Sur un tout autre sujet, le PQ a promis dimanche de construire six nouvelles maisons d’hébergement de première étape, afin d’offrir entre 70 et 80 nouvelles places en hébergement d’urgence pour les victimes de violence conjugale. Le parti veut aussi investir 87 millions sur quatre ans pour soutenir les maisons d’hébergement.

Déjà 14 femmes ont été tuées par leur conjoint depuis le début de 2026.

De son côté, QS a promis d’allouer 600 millions de dollars pour construire jusqu’à 1000 nouvelles places en maisons d’hébergement dans un premier mandat. Le parti veut aussi créer un ministère des Femmes et de l’Égalité des genres et accorder dix jours d’absence rémunérée aux personnes victimes de violence conjugale, aux frais de l’employeur.

Sur la base d’une initiative néo-zélandaise appelée Netsafe, QS souhaite créer un service en ligne qui permettrait à des intervenants de contacter directement les auteurs de harcèlement en ligne puis d’obtenir l’ordonnance d’un juge pour que le comportement harcelant cesse.

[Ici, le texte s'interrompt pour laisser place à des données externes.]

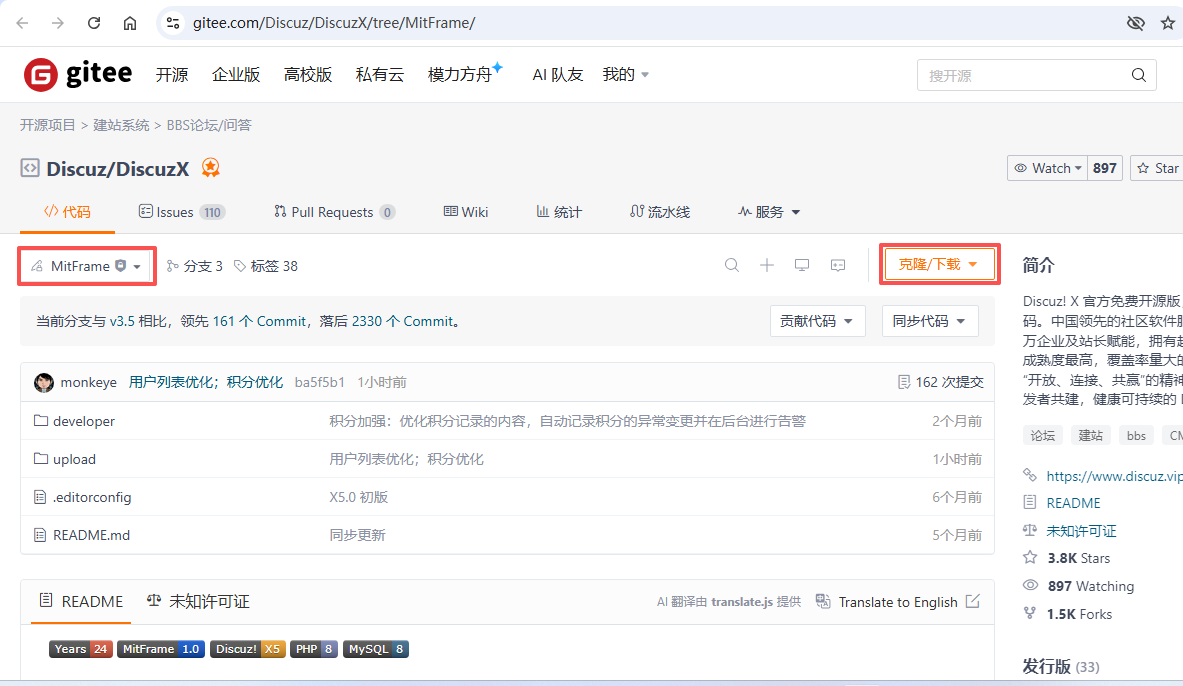Expand the 克隆/下载 dropdown
1183x686 pixels.
pos(938,264)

Invitée à commenter le cadre financier libéral, la cheffe parlementaire solidaire, Ruba Ghazal, a répondu avec scepticisme. « J’ai vu neiger », a-t-elle lâché. « C’est quoi le taux de l’inflation ? On a dépassé le 3 %. Quand les dépenses ne suivent pas le taux de l’inflation, c’est : des coupures et de l’austérité. »

Fréchette, pro-autonomie

De son côté, la cheffe de la CAQ, Christine Fréchette, n’a pas échangé avec les journalistes dimanche.

À Kingsey Falls, elle a livré un discours axé sur l’autonomie devant quelques centaines de militants. « Chouuuuu », ont crié ceux-ci pour désapprouver de l’agenda libéral ou de l’attitude du PQ, qui attend « une victoire référendaire avant d’agir », selon la cheffe caquiste.

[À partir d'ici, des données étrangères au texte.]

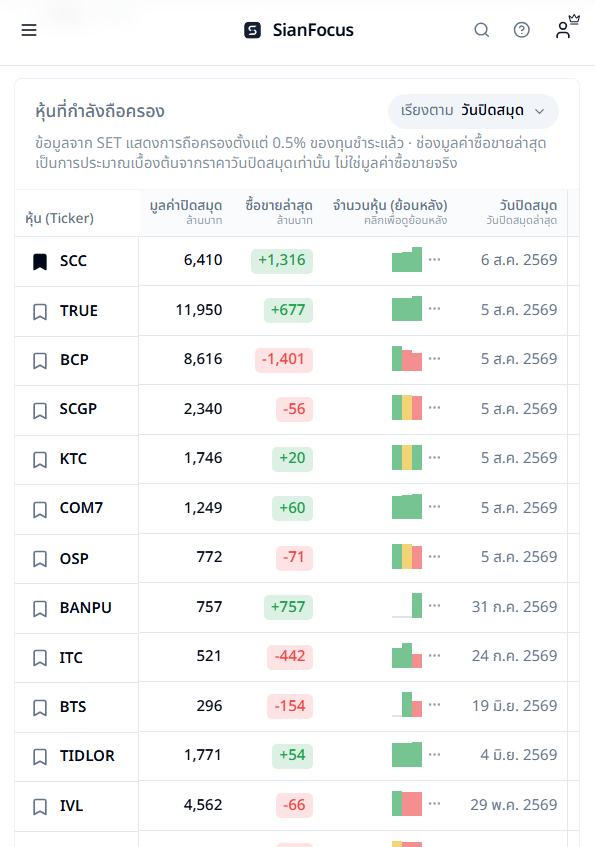The height and width of the screenshot is (847, 595).
Task: Click the search magnifier icon
Action: (482, 30)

« Nous sommes la coalition de ceux qui ont déjà voté “oui” et de ceux qui ont déjà voté “non” », a-t-il celle qui refuse de dire dans quel camp elle loge désormais. « [Nous sommes] la coalition de ceux qui croient que le Québec peut prendre sa place dans le Canada sans jamais renoncer à son identité », a-t-elle ajouté, non sans préciser qu’une troisième victoire est « à notre portée ».

Réagissant à son discours, le chef du PQ a rappelé que parmi les demandes émanant du « Nouveau projet pour les nationalistes », présenté par la CAQ en 2015, aucune n’avait obtenu une réponse favorable de la part d’Ottawa.